Born in 1976 in Tokyo, Aki NAKAZAWA lives and works in Cologne. As a curator and filmmaker, she is involved in various venues and forms of visual media, and also writes columns and other articles from her perspective in two cultures. ‘Drawing wishes’ (2006) was screened and awarded at Berlinale, WRO and other festivals around the world, and is in the collection of the City of Cologne.
ELEVEN MEN (2016)
28:00 min, colour and b&w, sound
NGUYEN Trinh Thi, Vietnam
“Eleven Men” is composed of scenes from a range of Vietnamese classic narrative films featuring the same central actress, Nhu Quynh. Spanning three decades of her legendary acting career, most of the appropriated movies — from 1966 to 2000 — were produced by the state-owned Vietnam Feature Film Studio. The film’s text was adapted from “Eleven Sons”, a short story by Franz Kafka first published in 1919, which begins with a father’s declaration: “I have eleven sons”, then describes each one of them in acute and ironic detail. Transposing the father’s voice of Kafka’s story, the film begins with a woman stating: “I have eleven men”.
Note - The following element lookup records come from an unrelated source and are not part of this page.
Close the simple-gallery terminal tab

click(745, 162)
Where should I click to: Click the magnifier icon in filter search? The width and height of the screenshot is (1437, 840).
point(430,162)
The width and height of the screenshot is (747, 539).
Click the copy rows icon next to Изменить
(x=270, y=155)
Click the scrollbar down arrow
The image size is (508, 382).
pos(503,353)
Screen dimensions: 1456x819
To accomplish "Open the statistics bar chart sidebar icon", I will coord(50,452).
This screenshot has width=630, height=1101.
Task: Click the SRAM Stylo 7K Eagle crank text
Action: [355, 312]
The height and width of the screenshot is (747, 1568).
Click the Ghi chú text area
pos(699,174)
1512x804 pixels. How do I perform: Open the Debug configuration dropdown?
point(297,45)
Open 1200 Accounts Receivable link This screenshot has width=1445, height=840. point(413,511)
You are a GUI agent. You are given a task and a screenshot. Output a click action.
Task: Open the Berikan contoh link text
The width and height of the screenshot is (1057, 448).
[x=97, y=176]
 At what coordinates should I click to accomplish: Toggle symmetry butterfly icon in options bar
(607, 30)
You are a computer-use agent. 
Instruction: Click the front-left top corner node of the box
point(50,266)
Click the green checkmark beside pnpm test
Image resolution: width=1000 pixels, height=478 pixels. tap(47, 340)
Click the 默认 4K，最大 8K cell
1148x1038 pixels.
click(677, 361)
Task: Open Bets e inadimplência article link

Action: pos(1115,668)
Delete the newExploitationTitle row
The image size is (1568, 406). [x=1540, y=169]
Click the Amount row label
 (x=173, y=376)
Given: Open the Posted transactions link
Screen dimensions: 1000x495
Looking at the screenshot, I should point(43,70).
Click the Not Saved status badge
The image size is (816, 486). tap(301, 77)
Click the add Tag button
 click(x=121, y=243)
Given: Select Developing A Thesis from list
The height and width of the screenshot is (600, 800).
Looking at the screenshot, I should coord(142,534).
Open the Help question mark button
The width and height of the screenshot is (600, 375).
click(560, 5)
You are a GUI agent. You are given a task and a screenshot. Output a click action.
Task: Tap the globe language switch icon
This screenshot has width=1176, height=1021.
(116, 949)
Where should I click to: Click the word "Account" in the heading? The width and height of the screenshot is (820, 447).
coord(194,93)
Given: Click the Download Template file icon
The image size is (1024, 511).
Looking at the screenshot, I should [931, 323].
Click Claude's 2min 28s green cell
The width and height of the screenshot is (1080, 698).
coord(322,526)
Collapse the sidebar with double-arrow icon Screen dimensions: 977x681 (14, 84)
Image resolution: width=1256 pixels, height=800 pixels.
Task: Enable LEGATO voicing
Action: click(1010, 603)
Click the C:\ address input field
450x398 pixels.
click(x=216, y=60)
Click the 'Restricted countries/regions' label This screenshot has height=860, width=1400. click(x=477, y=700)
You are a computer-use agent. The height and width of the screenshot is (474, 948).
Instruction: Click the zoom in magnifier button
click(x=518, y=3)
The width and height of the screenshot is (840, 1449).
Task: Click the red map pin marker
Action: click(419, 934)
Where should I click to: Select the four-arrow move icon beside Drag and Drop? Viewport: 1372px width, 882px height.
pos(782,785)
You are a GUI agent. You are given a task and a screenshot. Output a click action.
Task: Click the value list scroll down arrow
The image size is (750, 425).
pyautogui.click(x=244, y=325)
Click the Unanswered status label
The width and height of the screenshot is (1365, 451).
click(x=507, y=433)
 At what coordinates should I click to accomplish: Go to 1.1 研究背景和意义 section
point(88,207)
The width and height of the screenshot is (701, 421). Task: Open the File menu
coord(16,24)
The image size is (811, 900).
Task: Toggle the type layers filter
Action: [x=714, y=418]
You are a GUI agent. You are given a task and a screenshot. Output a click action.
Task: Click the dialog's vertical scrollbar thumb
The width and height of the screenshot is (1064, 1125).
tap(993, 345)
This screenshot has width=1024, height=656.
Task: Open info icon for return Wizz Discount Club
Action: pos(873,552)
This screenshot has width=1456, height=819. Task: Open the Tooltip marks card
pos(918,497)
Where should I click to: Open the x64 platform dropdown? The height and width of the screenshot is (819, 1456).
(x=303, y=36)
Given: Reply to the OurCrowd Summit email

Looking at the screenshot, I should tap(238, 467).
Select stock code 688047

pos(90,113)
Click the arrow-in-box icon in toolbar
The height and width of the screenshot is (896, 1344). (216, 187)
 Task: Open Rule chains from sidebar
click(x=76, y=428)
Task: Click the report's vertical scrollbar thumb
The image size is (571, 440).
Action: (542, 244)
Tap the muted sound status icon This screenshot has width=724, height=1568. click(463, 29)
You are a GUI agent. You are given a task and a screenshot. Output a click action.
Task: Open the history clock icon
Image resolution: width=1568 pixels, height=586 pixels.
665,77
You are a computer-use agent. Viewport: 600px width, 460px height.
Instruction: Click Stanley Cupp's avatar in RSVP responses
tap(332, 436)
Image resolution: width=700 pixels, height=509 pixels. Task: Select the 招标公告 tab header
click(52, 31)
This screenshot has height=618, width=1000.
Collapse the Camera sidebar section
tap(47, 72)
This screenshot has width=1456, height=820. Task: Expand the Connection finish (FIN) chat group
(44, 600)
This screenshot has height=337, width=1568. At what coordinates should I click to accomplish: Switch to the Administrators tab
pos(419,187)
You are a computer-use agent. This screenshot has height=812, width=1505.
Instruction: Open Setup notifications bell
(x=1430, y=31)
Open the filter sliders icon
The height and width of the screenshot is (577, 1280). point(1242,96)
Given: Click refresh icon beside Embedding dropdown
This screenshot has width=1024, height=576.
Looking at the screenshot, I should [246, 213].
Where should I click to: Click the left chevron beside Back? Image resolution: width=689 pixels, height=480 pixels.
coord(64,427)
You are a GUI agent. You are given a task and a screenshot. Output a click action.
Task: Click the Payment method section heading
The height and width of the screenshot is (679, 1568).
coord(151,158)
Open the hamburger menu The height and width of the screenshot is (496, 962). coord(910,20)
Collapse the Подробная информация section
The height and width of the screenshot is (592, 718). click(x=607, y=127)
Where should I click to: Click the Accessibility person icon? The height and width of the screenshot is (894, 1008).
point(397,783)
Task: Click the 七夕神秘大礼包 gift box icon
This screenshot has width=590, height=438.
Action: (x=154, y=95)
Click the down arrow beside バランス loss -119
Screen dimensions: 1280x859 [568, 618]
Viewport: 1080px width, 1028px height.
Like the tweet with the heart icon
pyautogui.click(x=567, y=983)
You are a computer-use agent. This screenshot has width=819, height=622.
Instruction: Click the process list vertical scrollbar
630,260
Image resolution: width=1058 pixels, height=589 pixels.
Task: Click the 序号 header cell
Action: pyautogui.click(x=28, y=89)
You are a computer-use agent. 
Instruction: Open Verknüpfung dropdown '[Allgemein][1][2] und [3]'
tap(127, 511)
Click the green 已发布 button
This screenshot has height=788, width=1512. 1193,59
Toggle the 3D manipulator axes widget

Based in Hanoi, NGUYỄN Trinh Thi is a filmmaker and artist. Traversing boundaries between film, documentary, video art, installation, and performance, her practice currently explores the potential of sound and listening, and the multiple relations between the image, sound, and space with ongoing interests in history, memory, ecology, representation, and the unknown. Recent exhibitions include installations at documenta 15, the Minneapolis Institute of Art, the 9th Asia Pacific Triennial of Contemporary Art, the 21st Biennale of Sydney, and the 13th Lyon Contemporary Art Biennale. Current exhibitions include Artes Mundi 10 (Wales), Thailand Biennale 2023, Singapore Art Museum, M+ (Hong Kong), and the Mori Art Museum (Tokyo). In 2009, Nguyễn founded Hanoi DOCLAB, an independent center for documentary film and moving image in Hanoi.